> [What to do]: Can you give the lines from the one containing "The image size is (640, 480)." through the one containing "pyautogui.click(x=780, y=708)", both included, as a JSON list of strings with one string per line and blank lines left out?

--- BEGIN Data provided ---

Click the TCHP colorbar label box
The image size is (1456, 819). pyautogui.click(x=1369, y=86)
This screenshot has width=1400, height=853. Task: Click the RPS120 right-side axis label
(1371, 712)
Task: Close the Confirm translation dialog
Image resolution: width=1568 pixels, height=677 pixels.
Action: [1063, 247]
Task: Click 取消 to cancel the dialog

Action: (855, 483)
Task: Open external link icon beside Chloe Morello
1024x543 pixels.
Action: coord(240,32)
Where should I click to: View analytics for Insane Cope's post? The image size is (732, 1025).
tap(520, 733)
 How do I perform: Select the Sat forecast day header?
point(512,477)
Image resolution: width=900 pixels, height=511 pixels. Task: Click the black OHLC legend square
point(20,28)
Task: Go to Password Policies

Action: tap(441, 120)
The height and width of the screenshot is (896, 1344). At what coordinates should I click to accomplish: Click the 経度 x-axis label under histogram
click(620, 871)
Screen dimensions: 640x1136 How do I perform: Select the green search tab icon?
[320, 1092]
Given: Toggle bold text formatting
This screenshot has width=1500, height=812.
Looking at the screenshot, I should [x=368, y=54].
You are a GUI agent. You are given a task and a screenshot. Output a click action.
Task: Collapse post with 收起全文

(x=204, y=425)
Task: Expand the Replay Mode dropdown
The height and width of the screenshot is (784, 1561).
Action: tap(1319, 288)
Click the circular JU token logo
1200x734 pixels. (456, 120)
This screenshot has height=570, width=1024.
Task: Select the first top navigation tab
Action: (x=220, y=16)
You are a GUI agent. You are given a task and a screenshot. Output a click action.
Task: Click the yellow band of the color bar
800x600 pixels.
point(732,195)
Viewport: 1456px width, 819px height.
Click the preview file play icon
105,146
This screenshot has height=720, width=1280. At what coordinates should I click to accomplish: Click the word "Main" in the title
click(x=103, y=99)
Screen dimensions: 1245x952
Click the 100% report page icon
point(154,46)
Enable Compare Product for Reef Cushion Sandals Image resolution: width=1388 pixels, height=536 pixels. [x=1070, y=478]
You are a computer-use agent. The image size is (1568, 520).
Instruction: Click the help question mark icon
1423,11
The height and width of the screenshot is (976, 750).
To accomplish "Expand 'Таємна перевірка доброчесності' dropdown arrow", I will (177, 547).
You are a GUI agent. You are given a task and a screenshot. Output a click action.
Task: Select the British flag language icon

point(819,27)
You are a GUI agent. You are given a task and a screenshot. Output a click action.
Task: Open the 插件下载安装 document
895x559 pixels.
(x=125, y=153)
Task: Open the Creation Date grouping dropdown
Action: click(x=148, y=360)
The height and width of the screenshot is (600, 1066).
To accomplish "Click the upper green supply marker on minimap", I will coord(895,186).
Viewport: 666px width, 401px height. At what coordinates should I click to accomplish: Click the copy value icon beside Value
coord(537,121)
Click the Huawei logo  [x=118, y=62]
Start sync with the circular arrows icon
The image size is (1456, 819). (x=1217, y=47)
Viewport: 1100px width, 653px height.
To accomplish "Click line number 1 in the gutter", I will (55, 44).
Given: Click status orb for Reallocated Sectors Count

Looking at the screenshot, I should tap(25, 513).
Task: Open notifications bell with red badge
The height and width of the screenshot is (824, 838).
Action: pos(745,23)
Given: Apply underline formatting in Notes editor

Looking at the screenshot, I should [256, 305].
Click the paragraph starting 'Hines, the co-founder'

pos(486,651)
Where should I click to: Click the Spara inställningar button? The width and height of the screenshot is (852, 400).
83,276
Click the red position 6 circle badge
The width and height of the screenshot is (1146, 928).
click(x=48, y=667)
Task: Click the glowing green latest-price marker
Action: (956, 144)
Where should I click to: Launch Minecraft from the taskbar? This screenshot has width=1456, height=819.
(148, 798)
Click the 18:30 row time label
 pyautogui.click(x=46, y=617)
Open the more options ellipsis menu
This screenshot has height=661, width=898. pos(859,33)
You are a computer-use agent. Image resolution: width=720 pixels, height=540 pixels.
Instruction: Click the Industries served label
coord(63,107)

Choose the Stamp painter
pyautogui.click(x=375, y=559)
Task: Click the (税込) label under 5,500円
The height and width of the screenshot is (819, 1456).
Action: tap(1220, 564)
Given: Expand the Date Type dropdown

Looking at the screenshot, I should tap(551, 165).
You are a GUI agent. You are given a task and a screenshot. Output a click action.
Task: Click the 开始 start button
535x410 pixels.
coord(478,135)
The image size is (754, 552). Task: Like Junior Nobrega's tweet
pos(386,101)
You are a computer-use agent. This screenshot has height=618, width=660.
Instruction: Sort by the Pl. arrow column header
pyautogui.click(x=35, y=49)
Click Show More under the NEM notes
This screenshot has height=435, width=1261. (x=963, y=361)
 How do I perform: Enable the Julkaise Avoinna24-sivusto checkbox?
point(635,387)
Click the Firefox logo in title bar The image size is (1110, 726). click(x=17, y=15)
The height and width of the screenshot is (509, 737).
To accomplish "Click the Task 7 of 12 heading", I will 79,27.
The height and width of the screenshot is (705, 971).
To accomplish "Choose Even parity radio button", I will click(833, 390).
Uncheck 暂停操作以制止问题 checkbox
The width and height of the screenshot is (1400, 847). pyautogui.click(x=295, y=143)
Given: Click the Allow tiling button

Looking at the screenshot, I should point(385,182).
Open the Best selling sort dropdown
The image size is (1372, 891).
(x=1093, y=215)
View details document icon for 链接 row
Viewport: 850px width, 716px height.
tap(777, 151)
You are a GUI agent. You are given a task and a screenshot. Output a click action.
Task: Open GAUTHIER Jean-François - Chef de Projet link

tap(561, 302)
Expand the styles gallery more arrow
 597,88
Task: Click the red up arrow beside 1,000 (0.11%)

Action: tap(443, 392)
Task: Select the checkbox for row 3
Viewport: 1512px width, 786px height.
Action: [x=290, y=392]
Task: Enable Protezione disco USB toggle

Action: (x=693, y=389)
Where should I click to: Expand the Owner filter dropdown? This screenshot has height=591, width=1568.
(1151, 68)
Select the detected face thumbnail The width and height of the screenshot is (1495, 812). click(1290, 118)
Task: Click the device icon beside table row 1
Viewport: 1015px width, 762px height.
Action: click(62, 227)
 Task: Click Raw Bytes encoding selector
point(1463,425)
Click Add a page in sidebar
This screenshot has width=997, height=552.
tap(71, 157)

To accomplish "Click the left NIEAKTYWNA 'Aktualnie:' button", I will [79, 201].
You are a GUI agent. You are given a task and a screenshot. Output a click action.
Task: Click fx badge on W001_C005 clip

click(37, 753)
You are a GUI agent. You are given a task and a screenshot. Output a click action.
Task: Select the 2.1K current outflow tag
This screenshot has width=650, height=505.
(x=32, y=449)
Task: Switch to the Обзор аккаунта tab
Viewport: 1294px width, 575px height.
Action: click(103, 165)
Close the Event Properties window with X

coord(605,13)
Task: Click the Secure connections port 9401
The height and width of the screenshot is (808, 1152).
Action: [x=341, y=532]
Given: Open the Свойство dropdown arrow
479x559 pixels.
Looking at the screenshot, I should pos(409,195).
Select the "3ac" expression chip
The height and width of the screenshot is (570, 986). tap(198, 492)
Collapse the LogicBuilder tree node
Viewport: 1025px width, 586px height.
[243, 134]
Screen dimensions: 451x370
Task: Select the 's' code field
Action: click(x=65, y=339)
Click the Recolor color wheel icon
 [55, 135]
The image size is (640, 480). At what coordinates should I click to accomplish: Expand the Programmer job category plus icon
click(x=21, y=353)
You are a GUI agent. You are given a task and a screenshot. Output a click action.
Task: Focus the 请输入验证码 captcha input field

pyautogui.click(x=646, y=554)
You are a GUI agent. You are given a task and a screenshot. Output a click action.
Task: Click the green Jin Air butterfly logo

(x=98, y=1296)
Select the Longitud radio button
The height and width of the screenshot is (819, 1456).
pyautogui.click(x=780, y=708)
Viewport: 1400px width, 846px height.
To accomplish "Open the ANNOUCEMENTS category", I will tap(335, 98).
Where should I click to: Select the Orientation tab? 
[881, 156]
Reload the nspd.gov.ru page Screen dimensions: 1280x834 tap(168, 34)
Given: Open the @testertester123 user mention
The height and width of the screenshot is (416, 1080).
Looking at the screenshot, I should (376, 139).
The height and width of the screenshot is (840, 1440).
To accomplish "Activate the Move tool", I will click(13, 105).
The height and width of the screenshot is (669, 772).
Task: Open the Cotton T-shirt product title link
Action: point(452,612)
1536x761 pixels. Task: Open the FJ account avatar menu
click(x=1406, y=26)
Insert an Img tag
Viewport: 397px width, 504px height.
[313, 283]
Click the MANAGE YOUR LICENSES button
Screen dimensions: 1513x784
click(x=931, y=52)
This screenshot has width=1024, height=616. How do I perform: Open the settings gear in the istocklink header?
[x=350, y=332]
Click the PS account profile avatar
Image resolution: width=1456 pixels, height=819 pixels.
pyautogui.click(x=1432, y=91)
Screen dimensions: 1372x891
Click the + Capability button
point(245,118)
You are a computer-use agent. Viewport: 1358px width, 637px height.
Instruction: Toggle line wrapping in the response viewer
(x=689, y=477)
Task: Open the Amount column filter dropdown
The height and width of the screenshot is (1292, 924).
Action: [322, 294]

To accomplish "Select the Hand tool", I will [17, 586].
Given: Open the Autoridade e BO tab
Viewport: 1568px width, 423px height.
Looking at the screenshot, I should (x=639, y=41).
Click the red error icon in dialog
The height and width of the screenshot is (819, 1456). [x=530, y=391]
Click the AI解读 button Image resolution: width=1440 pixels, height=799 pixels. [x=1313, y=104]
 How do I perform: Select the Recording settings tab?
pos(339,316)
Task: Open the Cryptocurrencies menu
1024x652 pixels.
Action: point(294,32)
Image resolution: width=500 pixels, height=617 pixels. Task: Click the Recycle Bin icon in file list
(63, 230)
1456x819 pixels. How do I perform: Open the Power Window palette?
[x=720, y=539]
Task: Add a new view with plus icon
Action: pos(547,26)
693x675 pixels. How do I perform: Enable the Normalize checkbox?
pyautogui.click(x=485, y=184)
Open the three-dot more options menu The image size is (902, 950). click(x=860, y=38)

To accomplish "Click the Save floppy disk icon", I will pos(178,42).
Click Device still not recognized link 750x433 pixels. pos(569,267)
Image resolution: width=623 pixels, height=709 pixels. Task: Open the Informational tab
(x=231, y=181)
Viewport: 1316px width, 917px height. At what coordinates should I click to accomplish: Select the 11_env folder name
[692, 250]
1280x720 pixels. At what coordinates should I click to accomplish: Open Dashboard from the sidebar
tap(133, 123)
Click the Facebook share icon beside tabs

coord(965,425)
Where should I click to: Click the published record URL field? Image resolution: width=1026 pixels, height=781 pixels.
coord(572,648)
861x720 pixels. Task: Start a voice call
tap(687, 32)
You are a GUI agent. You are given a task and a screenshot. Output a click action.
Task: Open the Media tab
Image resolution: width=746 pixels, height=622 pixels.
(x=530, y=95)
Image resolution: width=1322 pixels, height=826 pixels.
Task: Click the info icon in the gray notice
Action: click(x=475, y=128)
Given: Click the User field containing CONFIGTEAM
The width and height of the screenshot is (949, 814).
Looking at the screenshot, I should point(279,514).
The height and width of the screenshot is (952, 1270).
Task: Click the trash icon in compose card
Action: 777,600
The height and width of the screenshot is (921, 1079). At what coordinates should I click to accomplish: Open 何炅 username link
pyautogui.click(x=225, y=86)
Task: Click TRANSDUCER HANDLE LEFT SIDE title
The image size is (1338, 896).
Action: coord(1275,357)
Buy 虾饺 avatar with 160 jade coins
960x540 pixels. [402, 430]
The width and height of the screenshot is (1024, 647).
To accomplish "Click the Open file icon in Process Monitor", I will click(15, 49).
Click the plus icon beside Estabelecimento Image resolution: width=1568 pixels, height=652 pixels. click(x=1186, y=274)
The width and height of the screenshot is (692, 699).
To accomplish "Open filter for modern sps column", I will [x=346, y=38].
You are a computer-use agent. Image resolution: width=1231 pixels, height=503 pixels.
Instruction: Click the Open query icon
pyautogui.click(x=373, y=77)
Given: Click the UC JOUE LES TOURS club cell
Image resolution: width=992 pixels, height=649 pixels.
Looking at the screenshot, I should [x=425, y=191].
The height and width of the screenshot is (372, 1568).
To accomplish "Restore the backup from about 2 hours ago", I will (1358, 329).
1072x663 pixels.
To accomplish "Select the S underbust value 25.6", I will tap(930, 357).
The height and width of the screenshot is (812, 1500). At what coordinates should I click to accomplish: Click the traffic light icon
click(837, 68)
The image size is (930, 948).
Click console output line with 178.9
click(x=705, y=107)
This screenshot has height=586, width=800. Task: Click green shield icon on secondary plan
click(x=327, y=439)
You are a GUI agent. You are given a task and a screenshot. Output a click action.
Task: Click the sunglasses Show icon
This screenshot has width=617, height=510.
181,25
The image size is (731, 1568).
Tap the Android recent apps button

--- END Data provided ---

> [Solved problem]:
[
  "The image size is (640, 480). At what coordinates should I click to accomplish: Expand the Programmer job category plus icon",
  "click(x=21, y=353)",
  "You are a GUI agent. You are given a task and a screenshot. Output a click action.",
  "Task: Focus the 请输入验证码 captcha input field",
  "pyautogui.click(x=646, y=554)",
  "You are a GUI agent. You are given a task and a screenshot. Output a click action.",
  "Task: Click the green Jin Air butterfly logo",
  "(x=98, y=1296)",
  "Select the Longitud radio button",
  "The height and width of the screenshot is (819, 1456).",
  "pyautogui.click(x=780, y=708)"
]